## Aim of the task
Print, from the listing below, the lines starting at the line containing "[Main menu toggle] (172, 42)" and ending at the line containing "Marchés publics (1327, 1081)", exactly as they stand, and print nothing else.

[Start of Attachment]

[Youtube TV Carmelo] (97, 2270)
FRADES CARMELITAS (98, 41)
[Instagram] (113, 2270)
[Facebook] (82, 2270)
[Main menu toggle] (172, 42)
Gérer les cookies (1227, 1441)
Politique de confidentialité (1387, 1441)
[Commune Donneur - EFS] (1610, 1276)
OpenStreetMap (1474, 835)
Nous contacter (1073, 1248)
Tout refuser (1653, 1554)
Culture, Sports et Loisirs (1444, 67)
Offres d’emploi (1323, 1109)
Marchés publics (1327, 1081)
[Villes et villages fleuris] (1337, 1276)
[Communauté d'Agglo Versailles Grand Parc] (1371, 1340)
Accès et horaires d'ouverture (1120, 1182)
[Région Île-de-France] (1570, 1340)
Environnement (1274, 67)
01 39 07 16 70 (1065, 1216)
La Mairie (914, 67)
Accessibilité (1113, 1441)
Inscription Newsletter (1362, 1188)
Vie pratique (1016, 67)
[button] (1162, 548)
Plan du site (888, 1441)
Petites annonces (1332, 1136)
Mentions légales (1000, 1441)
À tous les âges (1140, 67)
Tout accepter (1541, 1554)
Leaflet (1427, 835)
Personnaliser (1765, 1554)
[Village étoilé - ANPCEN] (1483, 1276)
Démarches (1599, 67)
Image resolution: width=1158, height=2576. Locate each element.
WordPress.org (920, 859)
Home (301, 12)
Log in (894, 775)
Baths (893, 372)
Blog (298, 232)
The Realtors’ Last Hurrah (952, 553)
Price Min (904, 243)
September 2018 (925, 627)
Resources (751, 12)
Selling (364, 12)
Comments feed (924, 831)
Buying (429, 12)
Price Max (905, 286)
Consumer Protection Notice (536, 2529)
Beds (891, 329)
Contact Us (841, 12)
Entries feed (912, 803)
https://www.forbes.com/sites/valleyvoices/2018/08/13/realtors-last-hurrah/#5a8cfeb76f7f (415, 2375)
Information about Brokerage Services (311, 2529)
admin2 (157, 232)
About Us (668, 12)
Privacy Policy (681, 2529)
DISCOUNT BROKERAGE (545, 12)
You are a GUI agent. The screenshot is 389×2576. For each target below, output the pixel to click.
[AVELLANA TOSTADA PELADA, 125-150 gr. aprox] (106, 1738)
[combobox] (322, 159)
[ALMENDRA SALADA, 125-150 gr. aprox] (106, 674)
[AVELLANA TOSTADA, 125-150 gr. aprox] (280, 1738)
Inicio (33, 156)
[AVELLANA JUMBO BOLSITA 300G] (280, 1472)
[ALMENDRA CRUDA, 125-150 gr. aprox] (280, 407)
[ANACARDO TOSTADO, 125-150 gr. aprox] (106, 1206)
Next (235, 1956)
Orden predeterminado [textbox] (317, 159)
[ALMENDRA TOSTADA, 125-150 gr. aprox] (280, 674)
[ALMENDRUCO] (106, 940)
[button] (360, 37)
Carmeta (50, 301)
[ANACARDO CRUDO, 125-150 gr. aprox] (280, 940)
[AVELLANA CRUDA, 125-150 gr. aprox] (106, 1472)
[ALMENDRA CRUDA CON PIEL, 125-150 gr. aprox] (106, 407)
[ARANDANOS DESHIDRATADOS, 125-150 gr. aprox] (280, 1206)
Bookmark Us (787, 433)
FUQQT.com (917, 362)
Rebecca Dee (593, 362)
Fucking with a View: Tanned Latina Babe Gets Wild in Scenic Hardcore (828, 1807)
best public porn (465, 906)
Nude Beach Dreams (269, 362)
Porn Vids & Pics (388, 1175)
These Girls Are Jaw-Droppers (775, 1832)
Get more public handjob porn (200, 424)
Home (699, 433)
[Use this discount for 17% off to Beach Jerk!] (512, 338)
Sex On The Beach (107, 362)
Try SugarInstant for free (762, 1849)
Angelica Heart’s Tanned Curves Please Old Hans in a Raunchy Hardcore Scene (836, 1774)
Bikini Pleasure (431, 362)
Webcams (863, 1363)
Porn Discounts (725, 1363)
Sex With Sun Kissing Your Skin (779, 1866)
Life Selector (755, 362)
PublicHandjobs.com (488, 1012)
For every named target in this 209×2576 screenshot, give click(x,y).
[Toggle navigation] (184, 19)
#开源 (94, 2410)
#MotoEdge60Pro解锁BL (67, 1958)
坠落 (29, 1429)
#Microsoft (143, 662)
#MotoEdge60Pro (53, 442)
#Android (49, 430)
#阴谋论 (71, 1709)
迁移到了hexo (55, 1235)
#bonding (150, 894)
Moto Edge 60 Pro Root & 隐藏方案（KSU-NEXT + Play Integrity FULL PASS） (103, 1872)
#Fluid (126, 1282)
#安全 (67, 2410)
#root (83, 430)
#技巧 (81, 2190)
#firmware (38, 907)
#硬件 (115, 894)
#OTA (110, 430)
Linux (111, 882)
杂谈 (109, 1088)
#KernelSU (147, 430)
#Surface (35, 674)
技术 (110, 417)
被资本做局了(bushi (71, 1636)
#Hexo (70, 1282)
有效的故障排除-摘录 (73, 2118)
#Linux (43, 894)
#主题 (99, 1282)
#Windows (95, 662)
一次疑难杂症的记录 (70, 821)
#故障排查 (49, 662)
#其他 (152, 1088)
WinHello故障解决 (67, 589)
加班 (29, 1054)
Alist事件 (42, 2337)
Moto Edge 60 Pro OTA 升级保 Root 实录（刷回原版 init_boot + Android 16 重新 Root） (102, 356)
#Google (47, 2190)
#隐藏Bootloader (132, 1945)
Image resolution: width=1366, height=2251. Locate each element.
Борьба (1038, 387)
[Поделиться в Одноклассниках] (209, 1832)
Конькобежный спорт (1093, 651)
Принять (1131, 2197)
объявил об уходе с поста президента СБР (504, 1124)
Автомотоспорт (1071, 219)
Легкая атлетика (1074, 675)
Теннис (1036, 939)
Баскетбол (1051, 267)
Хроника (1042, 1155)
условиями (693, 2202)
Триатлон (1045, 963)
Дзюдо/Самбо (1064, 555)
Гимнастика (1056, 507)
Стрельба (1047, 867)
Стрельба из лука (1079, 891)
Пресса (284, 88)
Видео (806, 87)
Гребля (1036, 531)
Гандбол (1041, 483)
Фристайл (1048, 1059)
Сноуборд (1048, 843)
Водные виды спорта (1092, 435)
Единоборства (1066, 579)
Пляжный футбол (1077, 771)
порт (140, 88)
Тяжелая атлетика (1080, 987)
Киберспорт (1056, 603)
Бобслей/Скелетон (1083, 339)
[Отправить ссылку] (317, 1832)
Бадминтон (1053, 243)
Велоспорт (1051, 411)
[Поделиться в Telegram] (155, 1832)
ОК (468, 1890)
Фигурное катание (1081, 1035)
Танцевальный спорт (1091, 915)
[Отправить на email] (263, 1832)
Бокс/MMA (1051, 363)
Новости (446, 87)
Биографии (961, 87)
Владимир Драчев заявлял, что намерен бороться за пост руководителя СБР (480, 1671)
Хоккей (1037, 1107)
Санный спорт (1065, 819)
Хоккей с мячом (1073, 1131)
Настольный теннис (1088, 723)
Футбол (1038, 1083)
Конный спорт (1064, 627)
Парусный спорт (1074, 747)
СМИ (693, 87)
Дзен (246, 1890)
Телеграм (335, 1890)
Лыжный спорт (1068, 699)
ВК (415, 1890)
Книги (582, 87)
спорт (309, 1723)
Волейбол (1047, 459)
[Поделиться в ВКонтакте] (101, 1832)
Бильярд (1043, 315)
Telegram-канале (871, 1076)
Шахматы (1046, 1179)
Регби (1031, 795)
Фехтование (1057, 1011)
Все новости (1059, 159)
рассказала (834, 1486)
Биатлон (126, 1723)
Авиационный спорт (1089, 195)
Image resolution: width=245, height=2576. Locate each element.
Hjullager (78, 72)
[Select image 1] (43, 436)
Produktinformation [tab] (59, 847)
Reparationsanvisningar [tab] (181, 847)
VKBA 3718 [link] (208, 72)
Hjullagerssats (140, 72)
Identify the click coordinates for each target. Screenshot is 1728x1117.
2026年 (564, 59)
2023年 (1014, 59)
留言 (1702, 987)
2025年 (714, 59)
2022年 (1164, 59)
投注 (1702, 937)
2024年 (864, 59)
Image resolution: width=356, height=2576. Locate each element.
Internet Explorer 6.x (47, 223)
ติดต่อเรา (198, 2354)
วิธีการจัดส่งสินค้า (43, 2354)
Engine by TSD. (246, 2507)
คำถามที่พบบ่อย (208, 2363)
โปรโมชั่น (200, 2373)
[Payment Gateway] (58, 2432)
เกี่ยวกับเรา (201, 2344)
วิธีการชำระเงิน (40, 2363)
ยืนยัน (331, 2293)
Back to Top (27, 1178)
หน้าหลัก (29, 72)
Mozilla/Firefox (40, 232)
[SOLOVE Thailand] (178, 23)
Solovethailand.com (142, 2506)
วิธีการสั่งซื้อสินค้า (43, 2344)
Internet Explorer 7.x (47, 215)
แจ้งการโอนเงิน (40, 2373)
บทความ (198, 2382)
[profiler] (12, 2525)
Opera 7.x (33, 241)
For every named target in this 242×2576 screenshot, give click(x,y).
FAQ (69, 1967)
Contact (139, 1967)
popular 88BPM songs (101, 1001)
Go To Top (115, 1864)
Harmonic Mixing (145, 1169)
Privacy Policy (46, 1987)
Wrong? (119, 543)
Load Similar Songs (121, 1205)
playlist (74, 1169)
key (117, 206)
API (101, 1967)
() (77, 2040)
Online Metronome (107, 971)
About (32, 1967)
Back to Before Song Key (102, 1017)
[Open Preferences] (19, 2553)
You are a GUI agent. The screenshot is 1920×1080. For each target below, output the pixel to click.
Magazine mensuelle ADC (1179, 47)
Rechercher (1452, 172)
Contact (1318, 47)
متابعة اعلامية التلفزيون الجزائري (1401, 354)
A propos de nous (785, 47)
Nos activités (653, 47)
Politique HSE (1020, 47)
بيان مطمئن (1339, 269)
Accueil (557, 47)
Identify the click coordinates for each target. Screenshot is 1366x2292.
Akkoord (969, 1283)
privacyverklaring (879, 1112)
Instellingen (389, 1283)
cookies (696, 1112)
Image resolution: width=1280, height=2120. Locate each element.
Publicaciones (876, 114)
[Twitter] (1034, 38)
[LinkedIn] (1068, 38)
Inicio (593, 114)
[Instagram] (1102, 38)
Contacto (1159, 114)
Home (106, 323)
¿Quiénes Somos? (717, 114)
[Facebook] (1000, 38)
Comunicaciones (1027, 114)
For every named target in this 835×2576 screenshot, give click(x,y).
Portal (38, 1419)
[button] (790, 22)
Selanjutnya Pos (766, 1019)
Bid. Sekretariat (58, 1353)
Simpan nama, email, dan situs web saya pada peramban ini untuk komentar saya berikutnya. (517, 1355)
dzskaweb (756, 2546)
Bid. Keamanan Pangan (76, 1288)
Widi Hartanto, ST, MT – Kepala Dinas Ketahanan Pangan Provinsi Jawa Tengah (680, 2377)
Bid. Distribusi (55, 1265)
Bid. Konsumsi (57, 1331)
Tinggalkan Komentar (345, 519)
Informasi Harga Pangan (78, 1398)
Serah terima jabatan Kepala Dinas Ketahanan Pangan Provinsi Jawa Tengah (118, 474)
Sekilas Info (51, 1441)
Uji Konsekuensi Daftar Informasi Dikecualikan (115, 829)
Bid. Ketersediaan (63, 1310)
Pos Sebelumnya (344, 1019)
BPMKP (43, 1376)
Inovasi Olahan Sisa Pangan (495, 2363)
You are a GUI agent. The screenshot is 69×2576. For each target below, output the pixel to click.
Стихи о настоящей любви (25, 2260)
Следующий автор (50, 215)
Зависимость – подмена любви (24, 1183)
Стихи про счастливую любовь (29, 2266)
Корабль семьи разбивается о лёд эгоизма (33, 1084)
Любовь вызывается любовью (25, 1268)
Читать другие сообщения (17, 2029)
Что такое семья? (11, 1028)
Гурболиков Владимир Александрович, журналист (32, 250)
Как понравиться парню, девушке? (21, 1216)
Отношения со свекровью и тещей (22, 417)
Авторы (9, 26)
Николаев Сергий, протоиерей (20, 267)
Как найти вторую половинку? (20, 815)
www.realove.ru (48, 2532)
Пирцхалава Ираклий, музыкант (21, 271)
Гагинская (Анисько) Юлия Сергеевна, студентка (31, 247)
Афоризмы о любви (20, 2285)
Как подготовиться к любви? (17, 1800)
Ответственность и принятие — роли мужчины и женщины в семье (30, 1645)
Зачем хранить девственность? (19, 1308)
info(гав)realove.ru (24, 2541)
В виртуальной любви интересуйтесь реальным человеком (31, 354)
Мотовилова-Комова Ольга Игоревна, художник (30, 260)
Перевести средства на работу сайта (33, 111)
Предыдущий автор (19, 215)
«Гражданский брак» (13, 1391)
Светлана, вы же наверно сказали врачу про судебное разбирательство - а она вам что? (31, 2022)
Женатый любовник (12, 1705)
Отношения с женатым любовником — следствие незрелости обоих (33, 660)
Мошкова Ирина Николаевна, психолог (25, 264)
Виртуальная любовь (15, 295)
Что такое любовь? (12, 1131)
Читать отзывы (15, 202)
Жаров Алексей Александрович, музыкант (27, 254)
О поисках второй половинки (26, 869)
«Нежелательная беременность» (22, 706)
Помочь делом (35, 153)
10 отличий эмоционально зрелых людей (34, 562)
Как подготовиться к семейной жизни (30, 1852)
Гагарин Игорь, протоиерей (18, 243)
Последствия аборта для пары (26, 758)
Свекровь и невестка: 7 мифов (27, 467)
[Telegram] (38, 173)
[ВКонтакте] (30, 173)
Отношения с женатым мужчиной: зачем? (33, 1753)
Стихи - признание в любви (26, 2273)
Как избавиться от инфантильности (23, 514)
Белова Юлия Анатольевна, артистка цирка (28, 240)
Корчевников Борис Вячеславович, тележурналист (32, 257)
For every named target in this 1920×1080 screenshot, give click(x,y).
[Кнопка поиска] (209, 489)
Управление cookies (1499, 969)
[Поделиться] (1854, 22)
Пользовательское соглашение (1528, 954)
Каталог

[End of Attachment]

## Response
[Main menu toggle] (172, 42)
Gérer les cookies (1227, 1441)
Politique de confidentialité (1387, 1441)
[Commune Donneur - EFS] (1610, 1276)
OpenStreetMap (1474, 835)
Nous contacter (1073, 1248)
Tout refuser (1653, 1554)
Culture, Sports et Loisirs (1444, 67)
Offres d’emploi (1323, 1109)
Marchés publics (1327, 1081)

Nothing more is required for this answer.